201. Now this grace of high birth, the grace of his or her Most Gracious Majesty, has her name at Chartres written beside her, in Latin. Had it been in Greek, it would have been {Greek: *elevtheria*}. Being in Latin, what do you think it must be necessarily?—Of course, Libertas. Now M. Didron is quite the best writer on art that I know,—full of sense and intelligence; but of course, as a modern Frenchman,—one of a nation for whom the Latin and Gothic ideas of libertas have entirely vanished,—he is not on his guard against the trap here laid for him. He looks at the word libertas through his spectacles;—can't understand, being a thoroughly good antiquary, {1} how such a virtue, or privilege, could honestly be carved with approval in the twelfth century;—rubs his spectacles; rubs the inscription, to make sure of its every letter; stamps it, to make surer still;—and at last, though in a greatly bewildered state of mind, remains convinced that here is a sculpture of 'La Liberte' in the twelfth century. "C'est bien la liberte!" "On lit parfaitement libertas."

{Footnote 1: Historical antiquary; not art-antiquary I must limitedly say, however. He has made a grotesque mess of his account of the Ducal Palace of Venice, through his ignorance of the technical characters of sculpture.}

202. Not so, my good M. Didron!—a very different personage, this; of whom more, presently, though the letters of her name are indeed so plainly, 'Libertas, at non liberalitas,' liberalitas being the Latin for largesse, not for franchise.

This, then, is the opposition between the Greek and Gothic dynasties, in their passionate or vital nature; in the animal and inbred part of them;—Classic and romantic, Static and exstatic. But now, what opposition is there between their divine natures? Between Theseus and Edward III., as warriors, we now know the difference; but between Theseus and Edward III, as theologians; as dreaming and discerning creatures, as didactic kings,—engraving letters with the point of the sword, instead of thrusting men through with it,—changing the club into the ferula, and becoming schoolmasters as well as kings; what is, thus, the difference between them?

Theologians I called them. Philologians would be a better word,—lovers of the {Greek: *Logos*}, or Word, by which the heavens and earth were made. What logos, about this Logos, have they learned, or can they teach?

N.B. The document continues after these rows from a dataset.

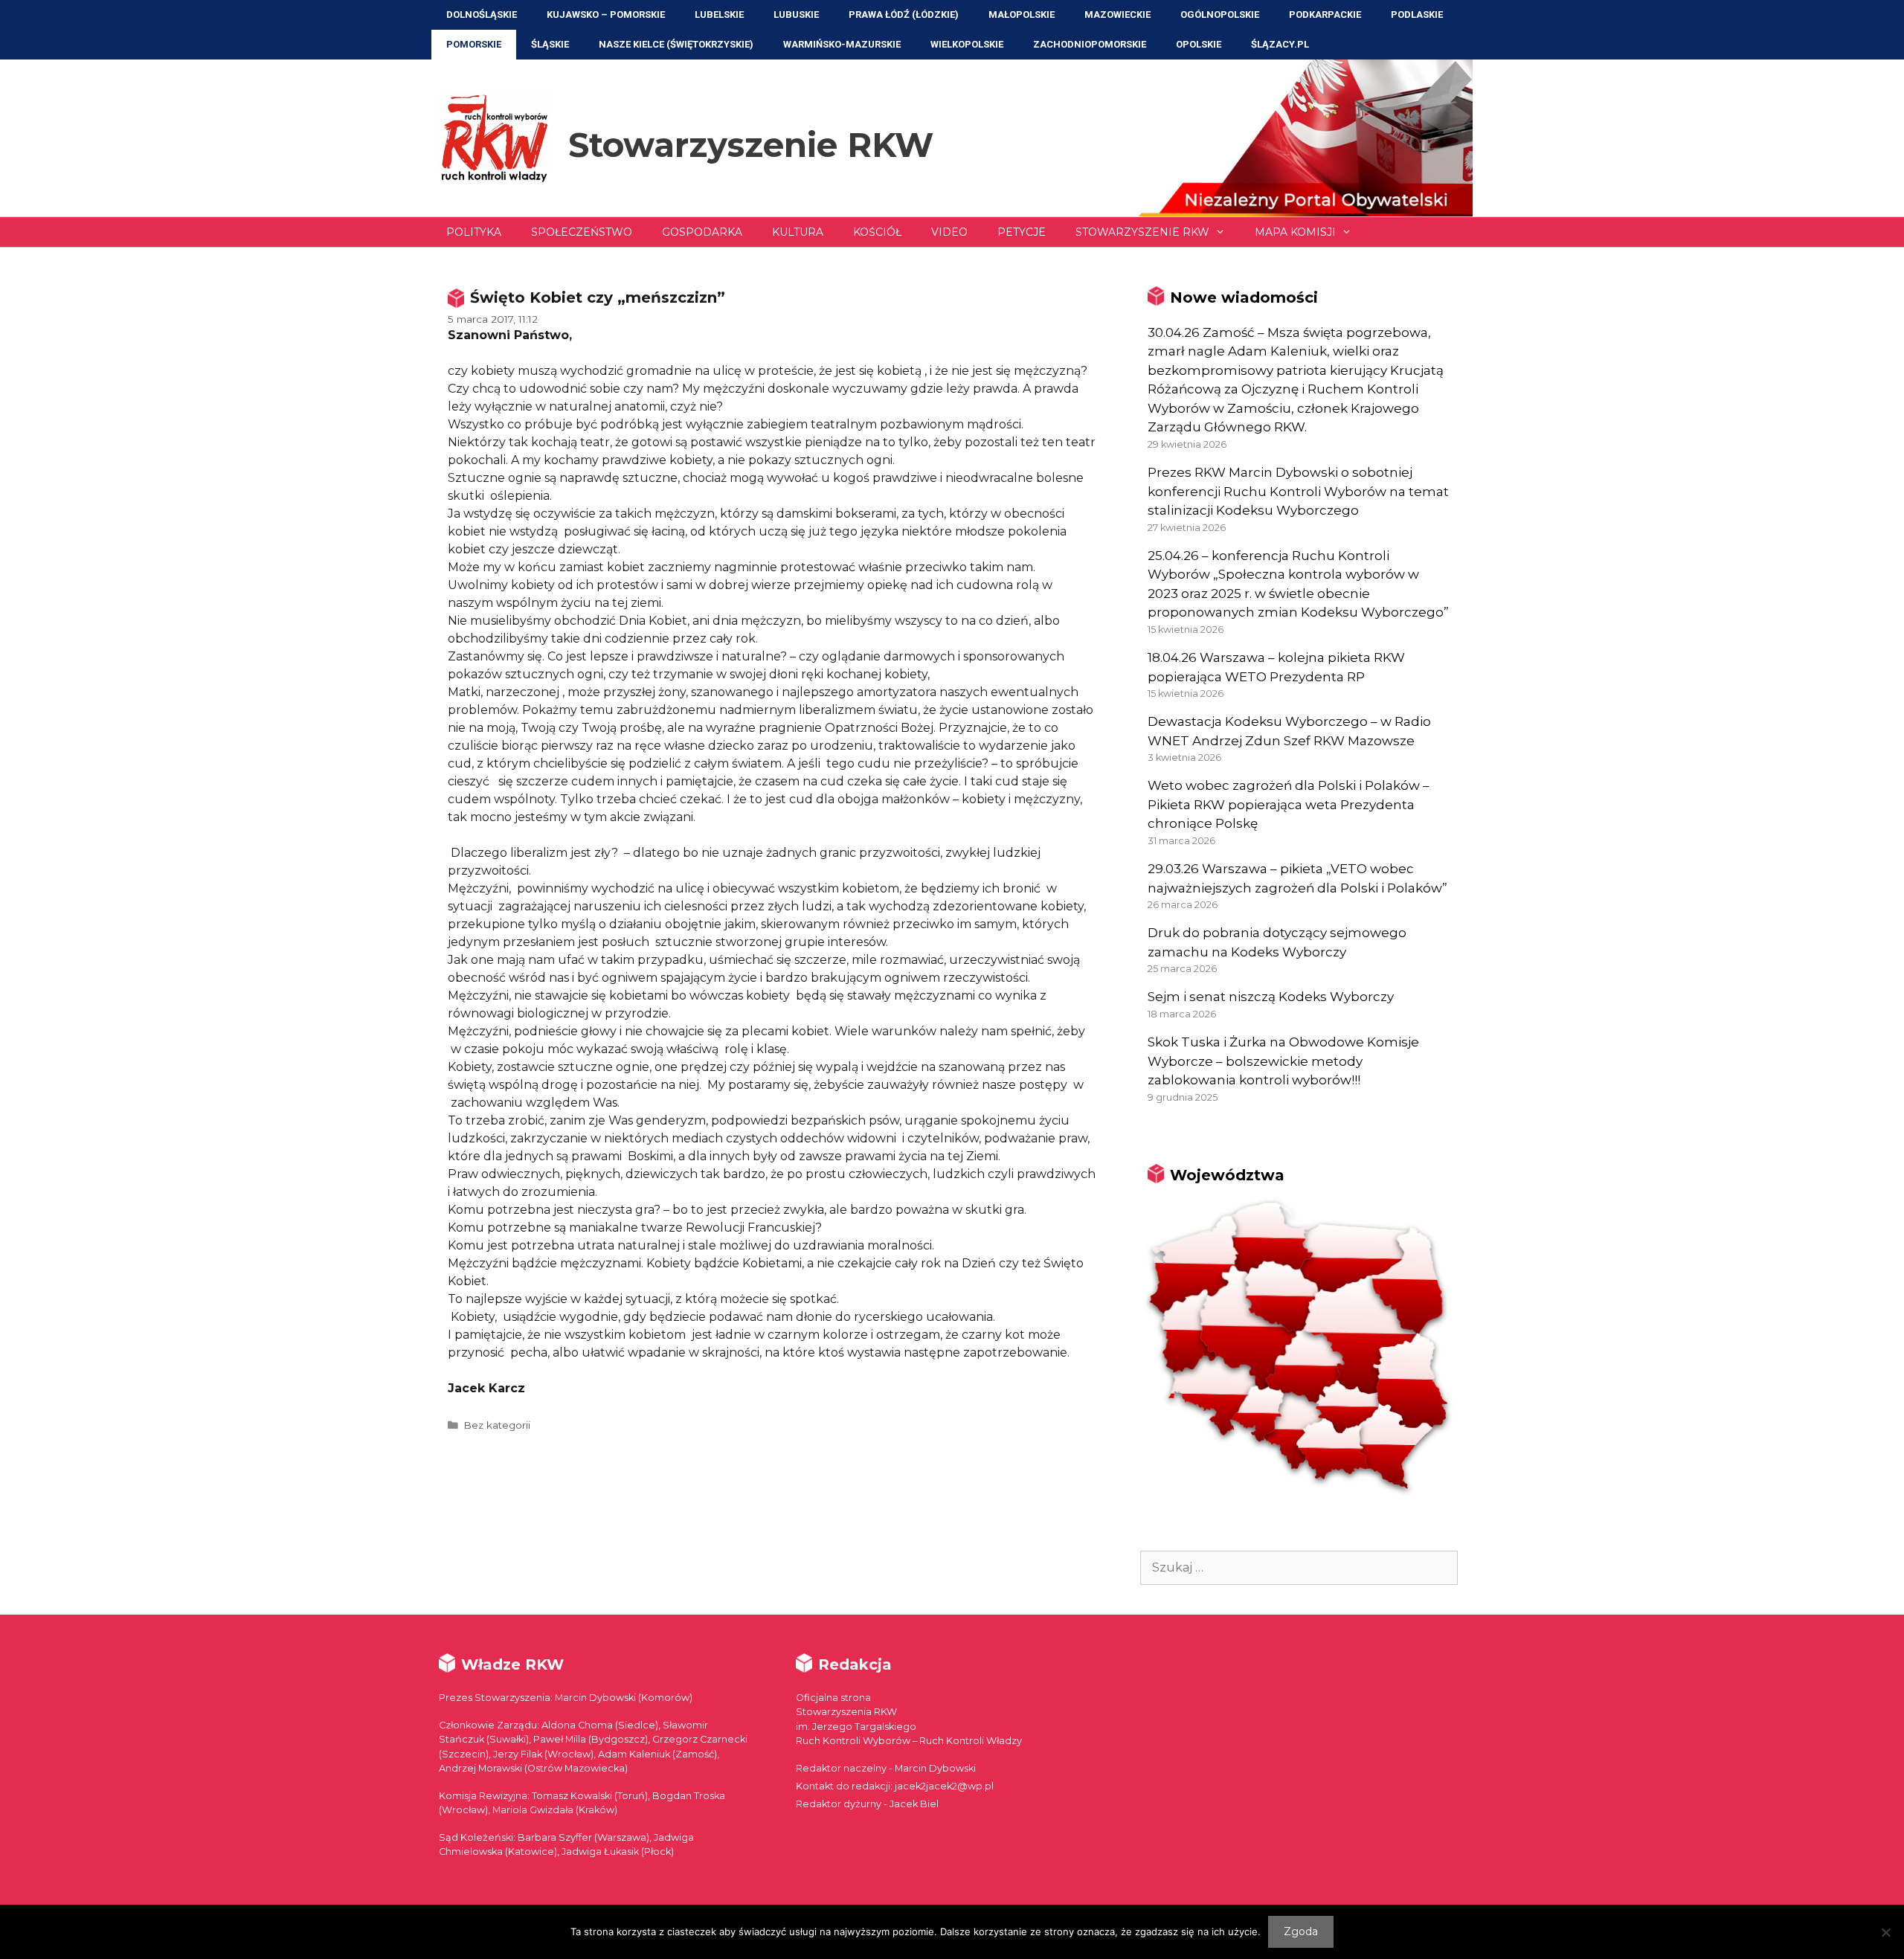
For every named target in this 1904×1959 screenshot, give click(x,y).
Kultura (797, 232)
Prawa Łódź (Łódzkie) (904, 14)
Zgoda (1301, 1931)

203. I showed you, in my first lecture, the Byzantine Greek lion, as descended by true unblemished line from the Nemean Greek; but with this difference: Heracles kills the beast, and makes a helmet and cloak of his skin; the Greek St. Mark converts the beast, and makes an evangelist of him.

Is not that a greater difference, think you, than one of mere decadence?

This 'maniera goffa e sproporzionata' of Vasari is not, then, merely the wasting away of former leonine strength into thin rigidities of death? There is another change going on at the same time,—body perhaps subjecting itself to spirit.

I will not teaze you with farther questions. The facts are simple enough. Theseus and Heracles have their religion, sincere and sufficient,—a religion of lion-killers, minotaur-killers, very curious and rude; Eleusinian mystery mingled in it, inscrutable to us now,—partly always so, even to them.

204. Well; the Greek nation, in process of time, loses its manliness,—becomes Graeculus instead of Greek. But though effeminate and feeble, it inherits all the subtlety of its art, all the cunning of its mystery; and it is converted to a more spiritual religion. Nor is it altogether degraded, even by the diminution of its animal energy. Certain spiritual phenomena are possible to the weak, which are hidden from the strong;—nay, the monk may, in his order of being, possess strength denied to the warrior. Is it altogether, think you, by blundering, or by disproportion in intellect or in body, that Theseus becomes St. Athanase? For that is the kind of change which takes place, from the days of the great King of Athens, to those of the great Bishop of Alexandria, in the thought and theology, or, summarily, in the spirit of the Greek.